The United States will seek global rules on how to prevent misuse of artificial intelligence, Secretary of State Antony Blinken said Tuesday, as he renewed warnings against Russia over hacking.
Speaking at a conference on emerging technologies, the top US diplomat voiced alarm that a growing number of authoritarian states led by China are using the internet as well as new technologies to curb dissent and exert greater control.
"So the world is at a tipping point. And our choice is between giving up on our vision for the internet -- or stepping up the fight. We will step up the fight," Blinken said.
"We'll defend the principles of an open, secure, reliable and interoperable internet across the full spectrum of our engagement -- from trade agreements to governance to hardware."
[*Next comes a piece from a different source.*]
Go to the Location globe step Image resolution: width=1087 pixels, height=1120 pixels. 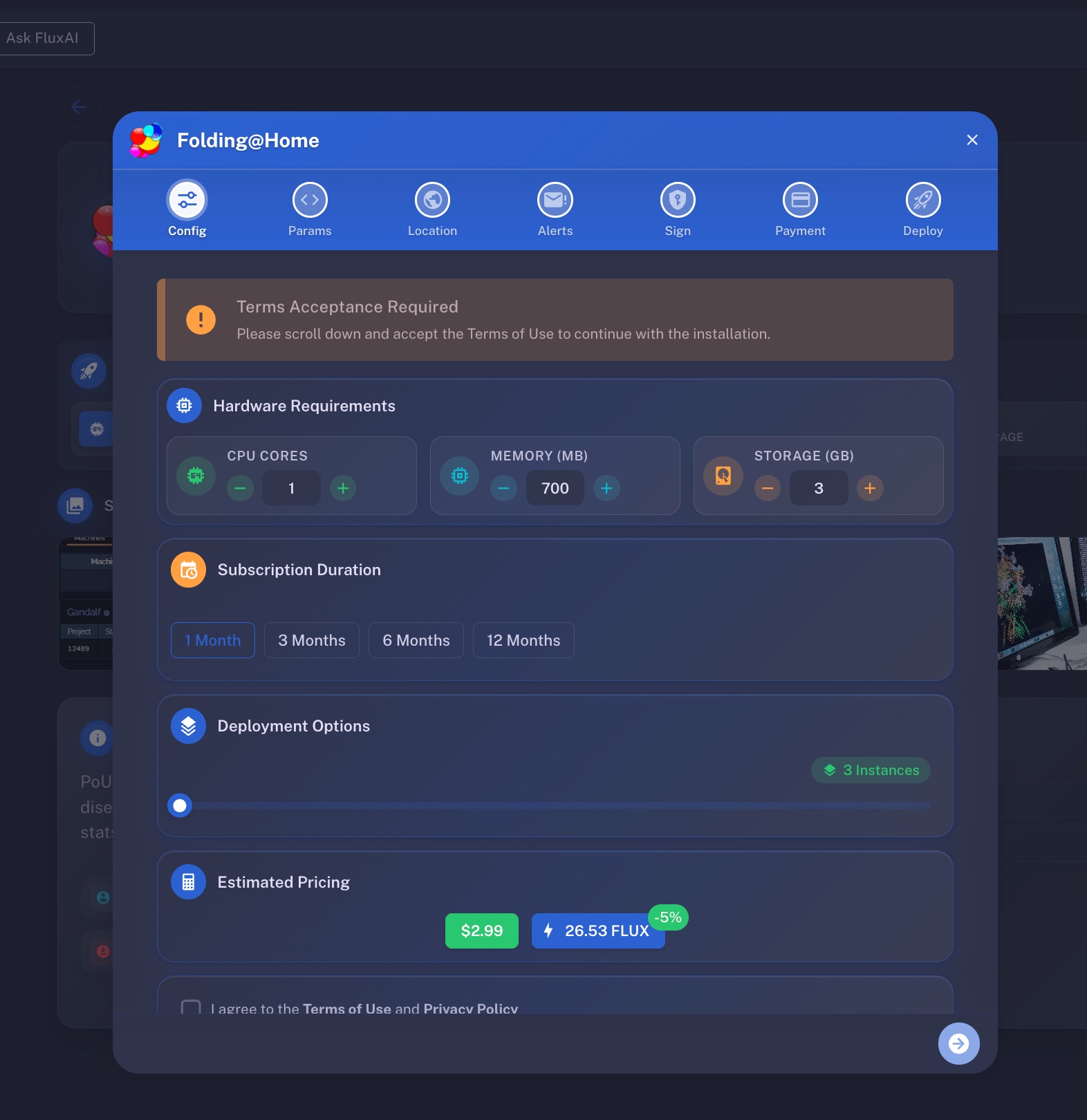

His remarks come amid mounting concern about hacking for ransom, including an attack that shut down a major fuel pipeline in the United States. US officials say many such attacks come from Russia, although the extent of ties with the government is murky.
President Joe Biden said he warned his counterpart Vladimir Putin in a telephone call on Friday that the United States would take action -- a message reiterated by Blinken.
"Our message is clear: countries that harbor cyber criminals have a responsibility to take action –- or we will."
Blinken said that the United States will deploy similar measures, using diplomatic as well as security leverage, on artificial intelligence and other emerging technologies.
"If they're going to be used as part of our national defense, we want the world to have a shared understanding of how to do that responsibly -- in the same way that we've hammered out rules for how to use conventional and nuclear weapons," Blinken said.
"That's how we reduce the risk of proliferation and prevent escalation or unintended incidents."
Blinken said he was had ordered recommendations on how the State Department can focus better on technology, saying he was determined to leave his successor "with strong capabilities in cyber and tech diplomacy."